PROVIDED PASSAGE:

=-=-=-=-=

Population (2024-12-31)
- • Total: 451
- • Density: 322/km^{2} (834/sq mi)
- Time zone: UTC+01:00 (CET)
- • Summer (DST): UTC+02:00 (CEST)
- Postal codes: 56235
- Dialling codes: 02623
- Vehicle registration: WW
- Website: www.hundsdorf.de

= Hundsdorf =

Hundsdorf (/de/) is an Ortsgemeinde – a community belonging to a Verbandsgemeinde – in the Westerwaldkreis in Rhineland-Palatinate, Germany.

==Geography==

The community lies in the Westerwald between Koblenz and Siegen on the edge of the Kannenbäckerland, a region known for its ceramics industry. Hundsdorf belongs to the Verbandsgemeinde of Ransbach-Baumbach, a kind of collective municipality.

==History==
In 1243, Hundsdorf had its first documentary mention as Hunisdorp.

==Politics==

The municipal council is made up of 8 council members who were elected in a majority vote in a municipal election on 13 June 2004.

==Regular events==
Each year, between Ascension and Whitsun, a Western town is built here in which Western and Indian clubs recreate the atmosphere of the Wild West for a few days under authentic conditions.

In early August each year, Hundsdorf holds its kermis.

==Economy and infrastructure==
The local bus lines 421, 461 and 467 connect Hundsdorf to the public transport, the village is located in the area of the transport association Verkehrsverbund Rhein-Mosel (VRM).
The A 48 with its Höhr-Grenzhausen interchange (AS 12) lies 6 km away. The A 3 (Cologne-Frankfurt) with its Ransbach-Baumbach interchange lies only 5 km away.
Hundsdorf used to have a stop at the Engers-Au railway which currently is out of service.
The nearest InterCityExpress stop is the railway station at Montabaur on the Cologne-Frankfurt high-speed rail line.

=-=-=-=-=

DATA BLOCK:
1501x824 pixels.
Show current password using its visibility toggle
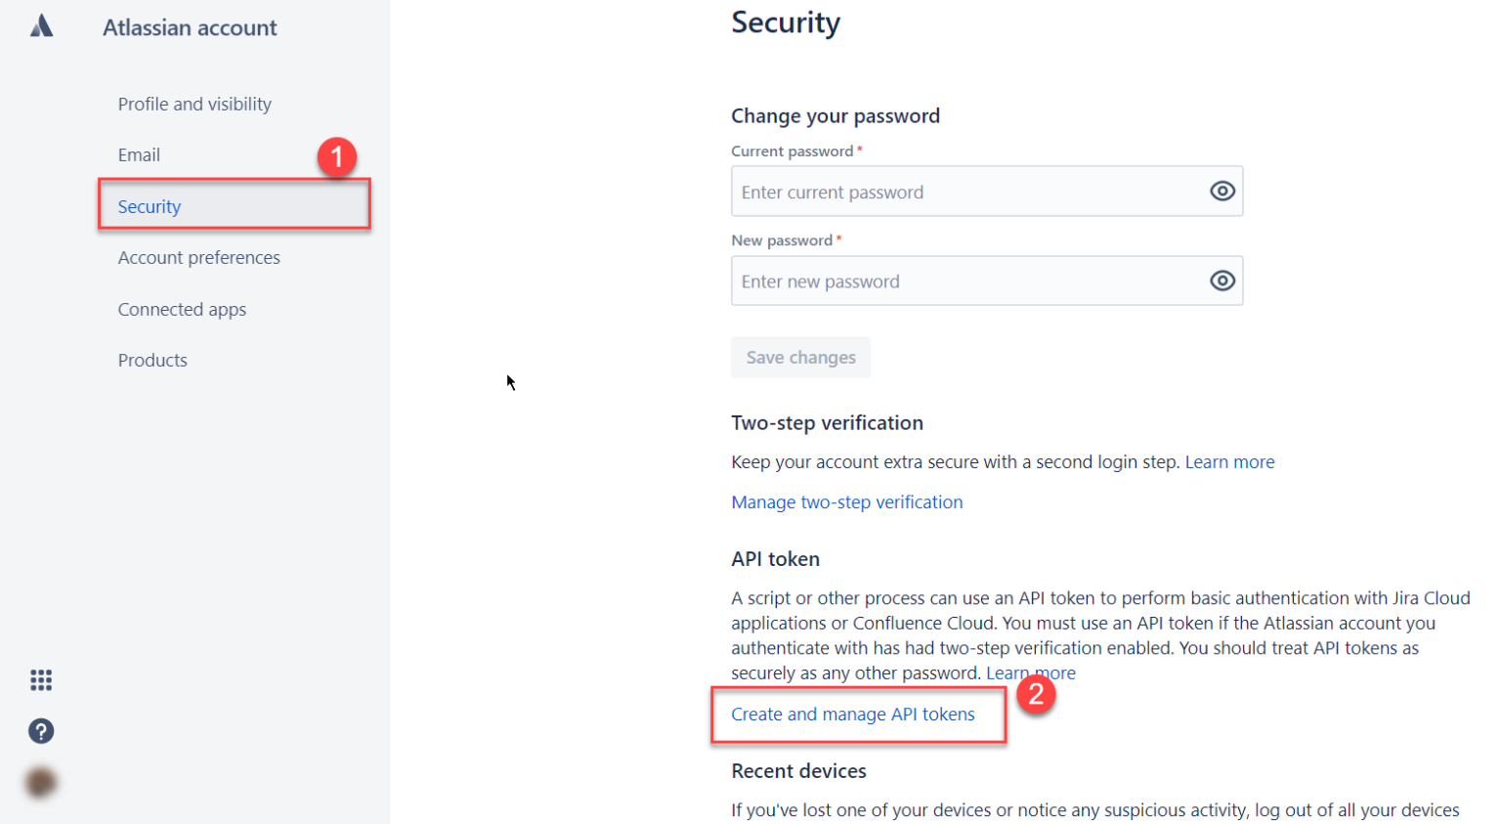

=-=-=-=-=

TASK: Give the numbers of all the local bus lines that, according to the Hundsdorf article, connect the village to public transport.

ANSWER FOR THIS EXERCISE: 421, 461, 467